Extracted text:
***
OAKWOOD, Ill. -- It has been a year since Linda Katcher last saw her son, Ryan.
"He once gave me a birthday card that read 'I was going to give you a trip to the Bahamas -- but I knew you'd miss me too much,'" she said.
There's no doubt about how much Katcher misses her son today and every day.
"It's been a struggle to be able to say it's been a year," Katcher said, the words catching and tears beginning to stream down her face.
"I've been through all the scenarios," Katcher said, composing herself. "I prefer to envision him in a homeless shelter not knowing who he is."
Ryan disappeared Nov. 5, 2000. His mother went back to her nursing duties in January, in the emergency room of Provena United Samaritans Medical Center in Danville, asking co-workers for their prayers and support, but also asking them not to talk about the disappearance.
"It's just that everywhere I go, I'm approached," she said. "Sometimes, I just have to turn away."
Three points of focus
Katcher continues to get the word out about the disappearance. She said she will have three focuses for the upcoming year: To always know what's going on with the investigation, to get all the information she can out -- via posters and especially the Web site devoted to the case -- and to increase the reward fund, which stands at $7,500.
***
Dataset entries
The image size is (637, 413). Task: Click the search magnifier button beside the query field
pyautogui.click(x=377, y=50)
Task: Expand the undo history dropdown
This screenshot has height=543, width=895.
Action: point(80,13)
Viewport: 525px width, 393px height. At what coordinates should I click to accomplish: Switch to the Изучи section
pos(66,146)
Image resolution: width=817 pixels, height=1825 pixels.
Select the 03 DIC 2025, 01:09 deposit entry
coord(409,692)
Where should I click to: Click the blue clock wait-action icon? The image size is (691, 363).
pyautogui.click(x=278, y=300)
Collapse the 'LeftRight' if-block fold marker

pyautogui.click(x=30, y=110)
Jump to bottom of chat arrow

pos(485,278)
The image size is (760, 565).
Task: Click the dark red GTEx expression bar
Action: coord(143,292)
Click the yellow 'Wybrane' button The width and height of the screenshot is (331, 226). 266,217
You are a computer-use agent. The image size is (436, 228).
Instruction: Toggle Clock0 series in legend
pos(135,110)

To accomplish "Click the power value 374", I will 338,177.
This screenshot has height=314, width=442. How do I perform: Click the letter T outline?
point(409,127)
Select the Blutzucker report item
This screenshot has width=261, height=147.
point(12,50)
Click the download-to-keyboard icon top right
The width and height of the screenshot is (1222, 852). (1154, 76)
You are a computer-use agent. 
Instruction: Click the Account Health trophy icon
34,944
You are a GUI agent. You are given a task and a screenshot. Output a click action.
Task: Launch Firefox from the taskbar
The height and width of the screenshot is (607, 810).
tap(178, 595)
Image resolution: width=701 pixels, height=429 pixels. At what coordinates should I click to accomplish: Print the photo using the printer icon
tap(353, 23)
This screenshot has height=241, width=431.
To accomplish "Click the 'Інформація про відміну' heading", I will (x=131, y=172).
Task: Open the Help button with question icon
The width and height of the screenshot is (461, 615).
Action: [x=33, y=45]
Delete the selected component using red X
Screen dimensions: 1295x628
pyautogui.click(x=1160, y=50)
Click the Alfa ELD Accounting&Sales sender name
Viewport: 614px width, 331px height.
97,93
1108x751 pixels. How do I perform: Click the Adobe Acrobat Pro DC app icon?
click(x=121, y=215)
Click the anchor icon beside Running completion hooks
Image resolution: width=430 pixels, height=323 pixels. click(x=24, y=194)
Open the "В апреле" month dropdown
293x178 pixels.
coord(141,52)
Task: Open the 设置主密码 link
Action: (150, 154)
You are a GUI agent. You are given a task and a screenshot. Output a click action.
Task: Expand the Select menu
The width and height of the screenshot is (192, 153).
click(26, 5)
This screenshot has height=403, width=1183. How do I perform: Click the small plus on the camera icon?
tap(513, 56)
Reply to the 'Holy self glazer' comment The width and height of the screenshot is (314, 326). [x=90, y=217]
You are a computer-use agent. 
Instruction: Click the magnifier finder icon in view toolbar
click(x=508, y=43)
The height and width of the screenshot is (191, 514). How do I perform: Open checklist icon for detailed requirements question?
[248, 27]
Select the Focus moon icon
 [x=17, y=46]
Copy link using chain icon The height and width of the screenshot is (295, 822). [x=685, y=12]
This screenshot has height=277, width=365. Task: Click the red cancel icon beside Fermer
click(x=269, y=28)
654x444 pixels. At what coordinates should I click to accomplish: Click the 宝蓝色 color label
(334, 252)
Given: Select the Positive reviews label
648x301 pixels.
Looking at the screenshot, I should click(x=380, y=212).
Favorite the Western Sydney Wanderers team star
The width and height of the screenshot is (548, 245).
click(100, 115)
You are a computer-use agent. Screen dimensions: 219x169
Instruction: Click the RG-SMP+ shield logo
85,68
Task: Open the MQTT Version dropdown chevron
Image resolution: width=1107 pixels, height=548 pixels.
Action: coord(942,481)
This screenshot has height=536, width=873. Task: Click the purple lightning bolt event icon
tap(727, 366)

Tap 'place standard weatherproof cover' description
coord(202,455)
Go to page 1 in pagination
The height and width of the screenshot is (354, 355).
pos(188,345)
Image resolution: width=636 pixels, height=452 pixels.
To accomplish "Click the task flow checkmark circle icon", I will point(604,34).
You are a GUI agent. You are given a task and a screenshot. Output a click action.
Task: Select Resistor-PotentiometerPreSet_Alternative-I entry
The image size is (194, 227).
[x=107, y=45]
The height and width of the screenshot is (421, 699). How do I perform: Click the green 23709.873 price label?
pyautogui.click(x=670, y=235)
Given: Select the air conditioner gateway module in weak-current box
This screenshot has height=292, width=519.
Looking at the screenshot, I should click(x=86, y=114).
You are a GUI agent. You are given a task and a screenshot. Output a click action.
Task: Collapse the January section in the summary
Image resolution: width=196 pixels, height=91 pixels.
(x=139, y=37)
***
Tasks to complete:
**a)** List the three focuses that Linda Katcher names for the upcoming year in the article above about Ryan Katcher's disappearance.
**b)** Write the next part of the article about Ryan Katcher's disappearance.

Answers provided:
**a)**
1. Always knowing what is going on with the investigation.
2. Getting out all the information she can, through posters and especially the Web site devoted to the case.
3. Increasing the reward fund, which stands at $7,500.

**b)**
"Now, with so much tragedy in the world, I wonder how I make Ryan's story as compelling," Katcher said. "I'm not the first mom to go through this and, unfortunately, I won't be the last."
After nearly a year, as far as Katcher is concerned, the question is still, "Where's Ryan?" Neither she nor the Vermilion County Sheriff's Office is any closer to an answer.
The 20-year-old University of Illinois student was last seen at his Oakwood home when a friend dropped him off about 2 a.m. after a party.
"It's still a mystery," said Capt. Gary Miller, chief investigator with the Vermilion County Sheriff's Office. ""I try to keep in mind that as frustrating as it is for me, it's nothing compared to what Linda is going through."
No direction for police
During the first weeks, law enforcement, Emergency Management Agency personnel, friends and family searched river banks and fields, then winter set in. In the spring, help was asked of boaters, farmers, even mushroomers.
"In my 29 years in the department, I've never had a case like this," Miller said.
Other cases involving a disappearance at least gave police some direction, he said, but not this one.
"It's a very strange case," he said. Usually "you are focused in on a specific direction by this time, really, earlier, but we've had nothing to point us in any direction."
Miller said they found no tracks or broken trees leading to water during the early searches, and some bodies of water could be eliminated because a vehicle couldn't have reached them or because the truck would have to be driven out in the water quite a way to become submerged.
Ryan Katcher's black 1999 Ford F-150 also disappeared Nov. 5.